The Vendor is a 2018 Nigerian nollywood comedy film written by Odunlade Adekola, Korede Ibrahim, and Tunde Komolafe.Produced and directed by Odunlade Adekola, winner of the 2018 Africa Magic Viewers' Choice Awards Best Actor in a Comedy. The official trailer for the movie was released in August 2018 whilst the movie got its cinema release on 7 September 2018, with a run time of 102 minutes.

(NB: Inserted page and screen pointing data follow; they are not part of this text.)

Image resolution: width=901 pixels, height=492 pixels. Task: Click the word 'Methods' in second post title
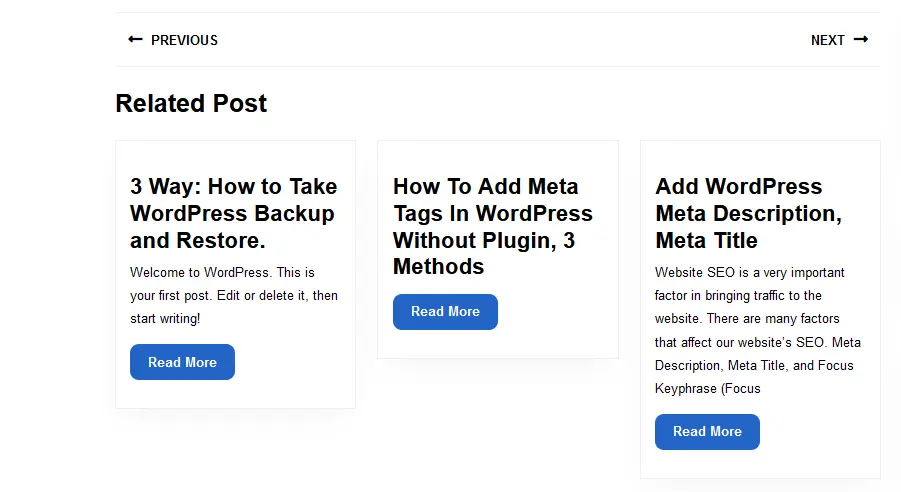[x=438, y=267]
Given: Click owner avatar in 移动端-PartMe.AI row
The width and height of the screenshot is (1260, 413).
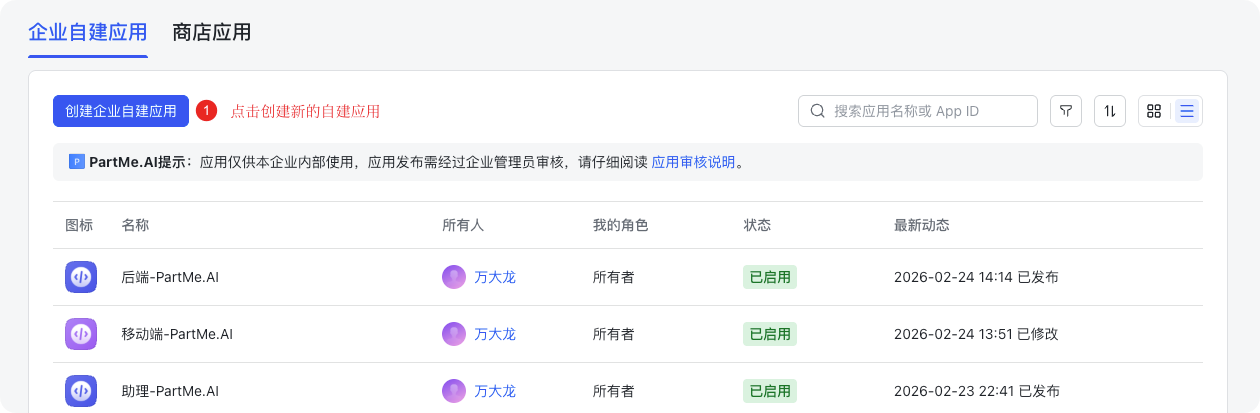Looking at the screenshot, I should pyautogui.click(x=454, y=334).
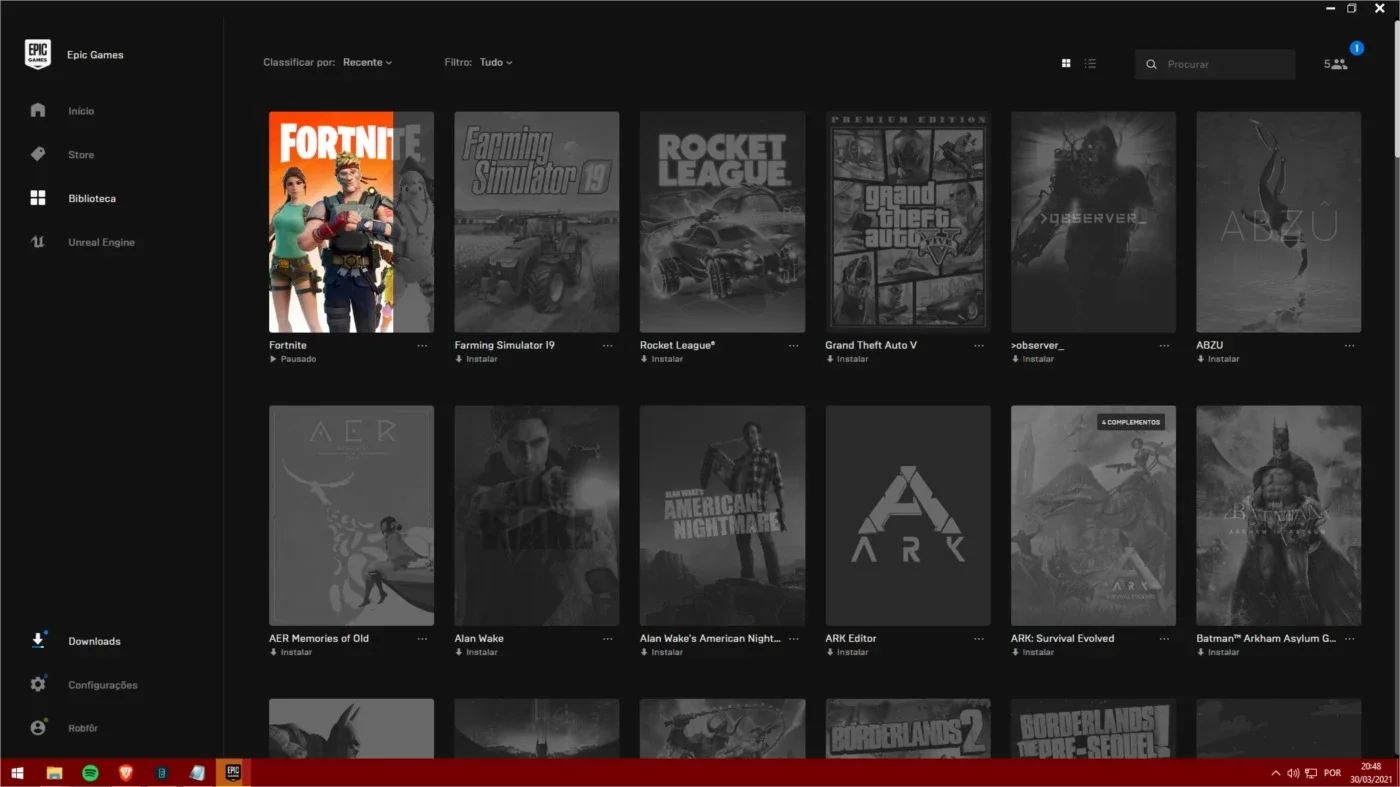The width and height of the screenshot is (1400, 787).
Task: Open the Robfór account profile
Action: (x=83, y=728)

The film premiered on Netflix on 27 December 2019.

==Plot==
The film starred Odunlade Adekola as Gbadebo, a local newspaper vendor suffering from Entitlement syndrome. He is unsatisfied with his life and considers his present status and a lot of the people he interacts with daily to be less than him. He blames his lack of ambition and success on the environment that pervades his environment, but the reality is that he is a lazy man that prefers to spend his days complaining and putting down the honest efforts of those around him.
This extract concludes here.